Taking these provocations and paradoxes as points of departure, this
special issue of Discourse: Journal for Theoretical Studies in Media and
Culture seeks original essays that examine the “something important”
revealed by accidents, contingency, and the unexpected specific to media as
technologies, expressive forms, and apparatuses of social power. What sorts
of histories emerge when we treat media technologies as potential time
bombs? media “texts” as veritable train wrecks? and ephemeral traces and
transmissions as traumatic scars? How do forces of chance and contingency
impact regimes of representation and mediated modes of perception? What
political forms do the accidental and the unexpected inspire, imagine, or
actualize?
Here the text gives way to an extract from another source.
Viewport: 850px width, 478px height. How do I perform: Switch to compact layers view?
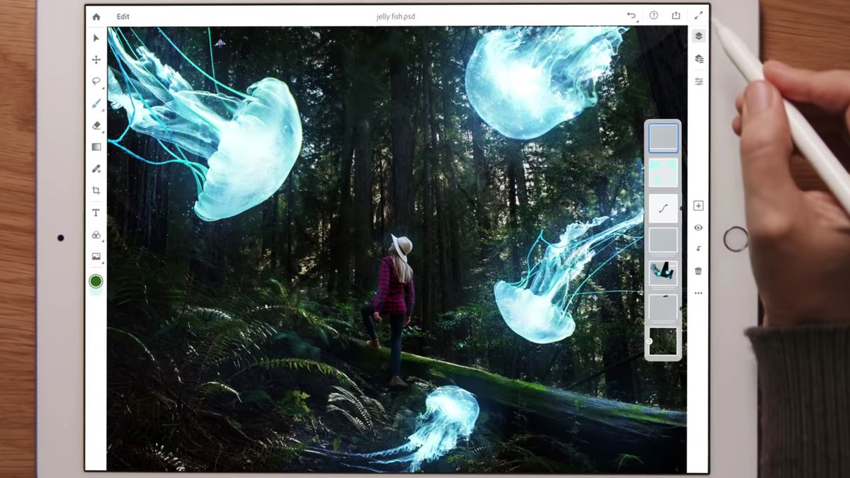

How do they intersect or unsettle questions of control,
security, risk, wager, preemption, etc.?

In an age marked by increasingly intensified calculation, precision, and
the capacity for global destruction, what is the status of chance and
contingency? How do contemporary concepts such as viral media,
“democratization,” and ubiquity coexist with the digital promise of total
numeric control of recorded images and sounds? What is the place of medium
specificity and convergence in these discussions, and how have
technological alterations (e.g., film-historical developments such as
sound, color, and digital recording media) affected the relationship of
media (as archives, repetitions, reproductions) to the unexpected?
Moreover, how might notions of the accidental, the contingent, and the
unexpected also inform the methodologies one uses to think about and
interpret systems of representation and media?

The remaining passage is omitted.